**EXERCISE DATA**
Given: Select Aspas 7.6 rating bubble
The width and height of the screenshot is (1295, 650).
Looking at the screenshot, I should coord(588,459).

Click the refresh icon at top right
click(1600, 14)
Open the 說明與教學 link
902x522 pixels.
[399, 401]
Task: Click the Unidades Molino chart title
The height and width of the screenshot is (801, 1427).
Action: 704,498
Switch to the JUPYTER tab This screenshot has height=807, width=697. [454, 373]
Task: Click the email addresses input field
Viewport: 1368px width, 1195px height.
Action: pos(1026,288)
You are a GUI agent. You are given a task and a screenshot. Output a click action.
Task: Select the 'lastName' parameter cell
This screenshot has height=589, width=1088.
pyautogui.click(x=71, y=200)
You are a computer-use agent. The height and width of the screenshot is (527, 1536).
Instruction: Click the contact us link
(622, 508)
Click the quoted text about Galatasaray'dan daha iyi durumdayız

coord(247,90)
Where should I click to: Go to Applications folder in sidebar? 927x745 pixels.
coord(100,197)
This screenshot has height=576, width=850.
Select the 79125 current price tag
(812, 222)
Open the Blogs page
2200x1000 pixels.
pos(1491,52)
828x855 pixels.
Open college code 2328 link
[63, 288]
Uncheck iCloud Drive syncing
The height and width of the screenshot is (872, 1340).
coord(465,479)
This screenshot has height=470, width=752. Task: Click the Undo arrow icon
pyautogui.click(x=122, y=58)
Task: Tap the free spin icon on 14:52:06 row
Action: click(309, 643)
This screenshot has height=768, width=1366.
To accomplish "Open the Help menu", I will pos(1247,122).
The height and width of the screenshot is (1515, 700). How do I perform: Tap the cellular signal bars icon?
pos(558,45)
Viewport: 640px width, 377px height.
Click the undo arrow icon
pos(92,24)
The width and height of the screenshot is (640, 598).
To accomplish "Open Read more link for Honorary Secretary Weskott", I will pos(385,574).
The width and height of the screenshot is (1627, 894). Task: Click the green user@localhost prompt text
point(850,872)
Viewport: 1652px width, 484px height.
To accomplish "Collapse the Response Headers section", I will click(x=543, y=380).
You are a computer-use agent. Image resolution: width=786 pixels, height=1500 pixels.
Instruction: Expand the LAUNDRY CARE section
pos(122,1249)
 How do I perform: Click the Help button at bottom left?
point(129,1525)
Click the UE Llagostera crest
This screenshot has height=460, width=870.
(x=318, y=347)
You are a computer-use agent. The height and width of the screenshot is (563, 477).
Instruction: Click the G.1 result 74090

**WHAT TO DO**
Each line of the listing above that includes the word "accomplish" should be copied.

**RESULT FOR THIS TASK**
To accomplish "Open the Help menu", I will pos(1247,122).
To accomplish "Open Read more link for Honorary Secretary Weskott", I will pos(385,574).
To accomplish "Collapse the Response Headers section", I will click(x=543, y=380).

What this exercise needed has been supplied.